Source material: Begin
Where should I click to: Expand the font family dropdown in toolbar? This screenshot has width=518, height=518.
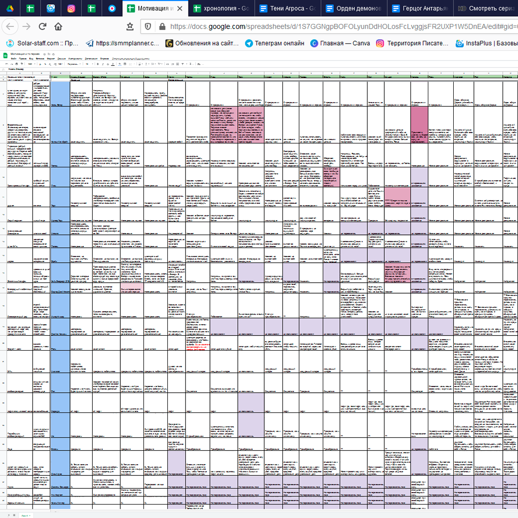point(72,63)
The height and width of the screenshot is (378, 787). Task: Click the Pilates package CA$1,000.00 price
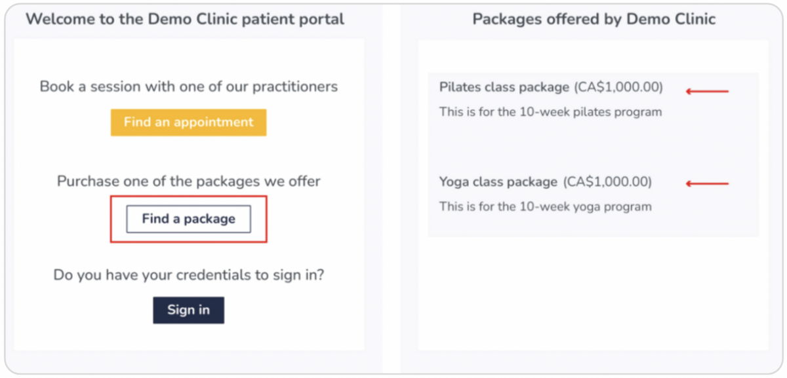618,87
Source material: End
Source material: Begin
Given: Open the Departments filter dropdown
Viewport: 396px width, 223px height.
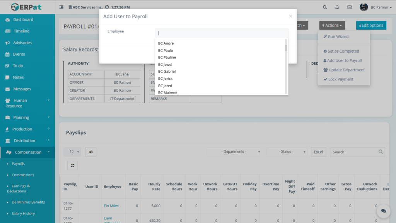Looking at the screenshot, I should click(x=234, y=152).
Source material: End
Source material: Begin
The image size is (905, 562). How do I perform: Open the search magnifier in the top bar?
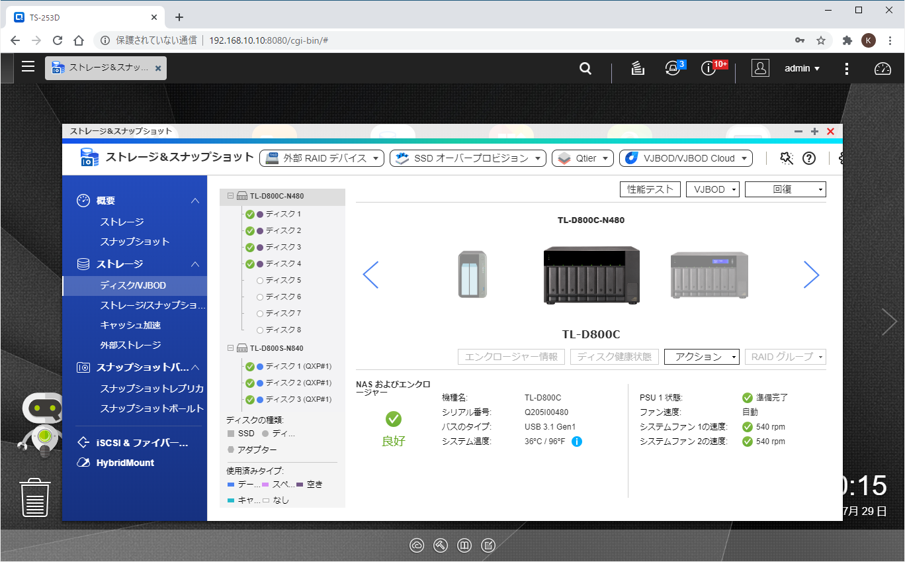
Source material: End
## What you need to do
Check each line of the material for "Open". Copy the ones that have it.

## Finished exercise
Given: Open the Departments filter dropdown
The image size is (905, 562). How do I perform: Open the search magnifier in the top bar?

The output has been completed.